Auch wenn die Spreads der Unternehmensanleihen – die aufgrund der EZB-Unterstützung und des Mangels an Alternativen in einem Umfeld negativer Renditen schon davor unnatürlich niedrig waren – sich im Laufe des Jahres zeitweise um mehr als 100 Basispunkte ausgeweitet haben, war 2022 ganz und gar kein typisches Credit-Krisenjahr. Nitzlader: „Was 2022 den Unterschied ausmachte, war der dramatische Anstieg bei Staatsanleihen-Renditen. Zweistellige Inflationsraten zwangen die Zentralbanken weltweit zu einer Rekordzahl an Zinserhöhungen, und das Ende des Zyklus ist noch nicht absehbar. Die Rendite für deutsche Staatsanleihen mit einer Laufzeit von 10 Jahren war Anfang 2022 noch negativ und stand Ende 2022 bei 2,5 Prozent. Aktuell notieren sie bei rund +2,25 Prozent.“
Damit sind die Renditen so attraktiv wie schon lange nicht mehr. Renditen von rund 4,5 Prozent haben wir zuletzt nach der großen Finanzkrise 2008/09 gesehen. Den Emittenten von Unternehmensanleihen geht es gut, auch wenn es beispielsweise in den zyklischen Sektoren wie der Chemie- oder Immobilienbranche einige Probleme gibt und der Höhepunkt der Kreditqualität hinter uns liegt. Der Verschuldungsgrad ist immer noch relativ gering, und die Unternehmen haben die vergangenen Jahre genutzt, um sich attraktive langfristige Renditen zu sichern. Auch Staatsanleihen sind für Anleger wieder attraktiv: Wer Deutschland bis Juni 2024 Geld leiht, bekommt dafür gut vier Prozent Rendite.

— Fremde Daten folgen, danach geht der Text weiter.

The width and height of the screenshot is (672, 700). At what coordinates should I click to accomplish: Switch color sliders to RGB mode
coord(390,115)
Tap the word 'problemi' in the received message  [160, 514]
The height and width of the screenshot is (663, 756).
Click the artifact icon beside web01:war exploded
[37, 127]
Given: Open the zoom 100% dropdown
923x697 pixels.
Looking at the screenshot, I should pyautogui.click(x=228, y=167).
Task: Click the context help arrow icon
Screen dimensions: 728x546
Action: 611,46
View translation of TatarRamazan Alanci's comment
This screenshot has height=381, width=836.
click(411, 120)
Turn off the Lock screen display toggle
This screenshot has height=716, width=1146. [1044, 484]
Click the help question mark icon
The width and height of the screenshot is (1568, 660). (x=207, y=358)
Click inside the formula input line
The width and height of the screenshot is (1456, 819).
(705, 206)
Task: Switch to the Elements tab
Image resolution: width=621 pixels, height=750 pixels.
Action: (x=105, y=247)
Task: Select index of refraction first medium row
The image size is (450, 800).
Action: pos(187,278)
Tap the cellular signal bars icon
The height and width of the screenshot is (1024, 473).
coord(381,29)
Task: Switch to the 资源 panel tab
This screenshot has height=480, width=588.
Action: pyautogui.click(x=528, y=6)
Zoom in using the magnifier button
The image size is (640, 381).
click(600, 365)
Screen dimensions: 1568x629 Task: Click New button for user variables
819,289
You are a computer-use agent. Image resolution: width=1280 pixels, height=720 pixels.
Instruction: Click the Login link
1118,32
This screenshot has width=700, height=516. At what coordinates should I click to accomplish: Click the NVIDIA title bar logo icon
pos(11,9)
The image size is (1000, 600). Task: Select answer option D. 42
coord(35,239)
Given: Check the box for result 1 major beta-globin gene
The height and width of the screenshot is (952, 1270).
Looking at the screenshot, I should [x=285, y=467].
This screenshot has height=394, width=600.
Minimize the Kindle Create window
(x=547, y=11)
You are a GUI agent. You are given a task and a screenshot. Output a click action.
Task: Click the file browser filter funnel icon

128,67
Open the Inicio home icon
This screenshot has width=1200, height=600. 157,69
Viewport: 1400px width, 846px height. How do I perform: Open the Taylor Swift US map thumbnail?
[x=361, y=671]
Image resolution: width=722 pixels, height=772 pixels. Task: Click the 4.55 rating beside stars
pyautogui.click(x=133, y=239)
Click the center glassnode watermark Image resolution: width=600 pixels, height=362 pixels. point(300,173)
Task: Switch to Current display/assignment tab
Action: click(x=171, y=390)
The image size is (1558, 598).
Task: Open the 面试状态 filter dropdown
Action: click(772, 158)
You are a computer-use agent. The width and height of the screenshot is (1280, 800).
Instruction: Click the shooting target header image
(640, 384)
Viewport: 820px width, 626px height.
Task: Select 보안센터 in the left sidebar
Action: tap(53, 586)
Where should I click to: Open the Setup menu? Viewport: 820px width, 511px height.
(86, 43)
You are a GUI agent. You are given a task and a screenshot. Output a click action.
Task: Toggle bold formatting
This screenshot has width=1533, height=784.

RISIKOPRÄMIEN ZULETZT GESTIEGEN
Aufgrund des starken Zinsniveaus ist auch mit einer defensiveren Aufstellung eine interessante Portfolioverzinsung möglich. „Sektorspezifisch erachten wir die Bewertungen von Bankanleihen als attraktiv, die nach den Ereignissen bei der Silicon Valley Bank und der Credit Suisse noch interessanter geworden sind. Allerdings muss man selektiv vorgehen, und die Auswahl der Emittenten ist entscheidend“, so Nitzlader. Darüber hinaus setzen wir auf Emittenten von höherer Qualität mit mittleren Laufzeiten und einem hohen ESG-Score. Bei längeren Laufzeiten ist weiterhin Vorsicht geboten, sie werden jedoch attraktiv, wenn der Höhepunkt der Kerninflation erreicht ist“, zeigt sich Nitzlader sicher.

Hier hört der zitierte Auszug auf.